[QUESTIONS ON THE MATERIAL]:
**a)** Copy the Pn3.4770 docking passage word for word from "The enzyme requires" to "with CID: 445858.".
**b)** For each statement below, say yes or no to whether the Pn3.4770 docking passage agrees with it, and quote the deciding words of the passage. (i) The SWISS-MODEL template model was chosen for Pn3.4770. (ii) When ferulic acid was the substrate, 3,4-methylenedioxy cinnamic acid was detected. (iii) Docking ferulic acid with Vina produced nine different conformations.

[SOURCE EXTRACT]:
+--

Figure 8: Local Distance Difference Test (lDDT) score for Pn3.4770.

The enzyme requires a heme molecule as a coenzyme for its correct catalytic activity. In this case, protoporphyrin IX containing Fe was selected based on the heme group present in the template for a SWISS-MODEL structure prediction. The template used was the CYP-450 17A1 protein from Danio rerio with PDB ID: 6b82, though this model was not chosen due to the low sequence identity with Pn3.4770 (24.62%). The ligand 3D conformer structure was obtained from PubChem with CID: 445858.

The sequence used in this methodology (CYP719A37) has been isolated by Schnabel et al. (2021b), and its activity has been tested with various substrates. Its original substrate is feruperic acid, which has a two-carbon extension compared to ferulic acid. When ferulic acid was used as a substrate, the expected product (3,4-methylenedioxy cinnamic acid) could not be detected. This suggests that the enzyme may not catalyze the reaction, but docking was still performed to compare the results of this enzyme with the proposed enzyme that could perform the reaction.

The first molecule docked was protoporphyrin IX with Fe. As a result of molecular docking using Vina, nine different conformations of the molecule in the protein were found. The docked positions of protoporphyrin IX with Fe in the Pn3.4770 structure interacted with several amino acid residues of the protein. Some of these amino acids were found in the conserved domain for the heme binding site of the enzyme, including Arg 119, Leu 156, Leu 206, Val 305, Leu 308, and Gly 309.

Figure 9: Docking of protoporphyrin IX with Fe in Pn3.4770.

With the Pn3.4770 protein and the best docked pose of protoporphyrin IX with Fe as a complex, molecular docking using Vina was carried out for ferulic acid, resulting in nine different conformations. The docked positions of ferulic acid in the receptor structure interacted with several amino acid residues of the protein, such as Leu 307, Leu 308, and Val 379, which are part of the conserved domain for the active site of the enzyme.

+--

[RECORD EXCERPTS]:
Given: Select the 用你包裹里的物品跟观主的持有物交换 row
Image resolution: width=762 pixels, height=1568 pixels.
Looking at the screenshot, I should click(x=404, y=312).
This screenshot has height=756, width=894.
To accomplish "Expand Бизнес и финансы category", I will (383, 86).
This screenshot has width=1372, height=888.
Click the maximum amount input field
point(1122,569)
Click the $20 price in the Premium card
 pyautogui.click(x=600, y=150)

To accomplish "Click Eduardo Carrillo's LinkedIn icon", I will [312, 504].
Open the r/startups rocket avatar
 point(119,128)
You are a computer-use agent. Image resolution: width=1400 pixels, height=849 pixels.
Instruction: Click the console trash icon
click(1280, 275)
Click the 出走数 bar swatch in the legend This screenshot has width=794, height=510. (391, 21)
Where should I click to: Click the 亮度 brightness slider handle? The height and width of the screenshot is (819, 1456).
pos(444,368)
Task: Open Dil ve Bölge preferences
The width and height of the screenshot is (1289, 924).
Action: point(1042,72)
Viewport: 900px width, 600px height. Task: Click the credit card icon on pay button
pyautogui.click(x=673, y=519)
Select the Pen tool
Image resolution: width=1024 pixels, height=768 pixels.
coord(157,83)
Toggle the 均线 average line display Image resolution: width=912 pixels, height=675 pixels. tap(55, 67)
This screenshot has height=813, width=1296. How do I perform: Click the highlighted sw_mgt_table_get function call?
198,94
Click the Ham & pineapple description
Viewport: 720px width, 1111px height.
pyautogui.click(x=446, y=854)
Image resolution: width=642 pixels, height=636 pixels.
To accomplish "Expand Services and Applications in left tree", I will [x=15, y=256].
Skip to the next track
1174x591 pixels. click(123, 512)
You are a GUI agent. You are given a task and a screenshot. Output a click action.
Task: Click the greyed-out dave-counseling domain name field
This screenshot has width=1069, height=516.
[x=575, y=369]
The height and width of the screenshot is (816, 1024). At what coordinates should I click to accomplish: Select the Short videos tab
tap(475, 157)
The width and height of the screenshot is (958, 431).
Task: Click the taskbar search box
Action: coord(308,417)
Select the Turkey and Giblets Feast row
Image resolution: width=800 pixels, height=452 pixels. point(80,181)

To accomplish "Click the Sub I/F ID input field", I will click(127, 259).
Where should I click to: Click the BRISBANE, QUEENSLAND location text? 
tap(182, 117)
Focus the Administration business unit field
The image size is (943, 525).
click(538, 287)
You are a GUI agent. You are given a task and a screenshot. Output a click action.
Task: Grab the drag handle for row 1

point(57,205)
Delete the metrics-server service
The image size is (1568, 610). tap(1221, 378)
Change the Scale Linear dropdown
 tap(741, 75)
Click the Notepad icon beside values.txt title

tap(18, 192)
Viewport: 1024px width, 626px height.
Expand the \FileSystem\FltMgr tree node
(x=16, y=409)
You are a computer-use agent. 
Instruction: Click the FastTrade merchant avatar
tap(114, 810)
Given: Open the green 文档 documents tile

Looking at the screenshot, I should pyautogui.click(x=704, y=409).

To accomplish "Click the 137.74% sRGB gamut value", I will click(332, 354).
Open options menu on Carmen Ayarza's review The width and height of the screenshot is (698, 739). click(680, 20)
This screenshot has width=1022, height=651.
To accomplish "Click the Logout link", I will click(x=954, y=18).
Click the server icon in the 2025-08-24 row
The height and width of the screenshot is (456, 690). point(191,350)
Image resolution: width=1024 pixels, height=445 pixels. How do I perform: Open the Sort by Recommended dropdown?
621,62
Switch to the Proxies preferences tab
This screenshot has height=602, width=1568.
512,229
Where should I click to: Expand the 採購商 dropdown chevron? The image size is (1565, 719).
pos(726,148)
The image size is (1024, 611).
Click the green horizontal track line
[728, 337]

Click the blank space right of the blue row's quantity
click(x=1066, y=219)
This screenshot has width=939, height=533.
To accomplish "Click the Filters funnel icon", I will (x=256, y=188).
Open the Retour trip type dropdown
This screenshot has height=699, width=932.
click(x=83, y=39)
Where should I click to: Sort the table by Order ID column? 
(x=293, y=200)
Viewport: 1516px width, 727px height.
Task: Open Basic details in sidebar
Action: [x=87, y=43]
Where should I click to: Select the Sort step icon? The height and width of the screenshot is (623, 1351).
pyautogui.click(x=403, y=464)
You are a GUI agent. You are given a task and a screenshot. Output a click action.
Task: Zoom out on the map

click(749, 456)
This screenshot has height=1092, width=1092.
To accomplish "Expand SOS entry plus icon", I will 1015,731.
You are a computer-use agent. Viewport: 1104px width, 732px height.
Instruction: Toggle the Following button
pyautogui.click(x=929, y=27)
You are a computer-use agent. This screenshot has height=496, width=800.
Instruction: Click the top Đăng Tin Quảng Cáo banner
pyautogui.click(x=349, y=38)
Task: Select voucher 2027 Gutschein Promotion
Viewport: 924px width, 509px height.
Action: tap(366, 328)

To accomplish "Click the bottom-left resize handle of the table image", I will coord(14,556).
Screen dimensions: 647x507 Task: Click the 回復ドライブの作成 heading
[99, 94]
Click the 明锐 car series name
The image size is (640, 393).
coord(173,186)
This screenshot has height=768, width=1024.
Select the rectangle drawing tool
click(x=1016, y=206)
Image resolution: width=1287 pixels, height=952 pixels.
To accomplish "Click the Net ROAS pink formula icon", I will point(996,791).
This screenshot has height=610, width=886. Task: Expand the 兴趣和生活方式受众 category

+--

[RESPONSES]:
**a)**
The enzyme requires a heme molecule as a coenzyme for its correct catalytic activity. In this case, protoporphyrin IX containing Fe was selected based on the heme group present in the template for a SWISS-MODEL structure prediction. The template used was the CYP-450 17A1 protein from Danio rerio with PDB ID: 6b82, though this model was not chosen due to the low sequence identity with Pn3.4770 (24.62%). The ligand 3D conformer structure was obtained from PubChem with CID: 445858.

**b)**
(i) No: "though this model was not chosen due to the low sequence identity with Pn3.4770 (24.62%)"
(ii) No: "the expected product (3,4-methylenedioxy cinnamic acid) could not be detected"
(iii) Yes: "molecular docking using Vina was carried out for ferulic acid, resulting in nine different conformations"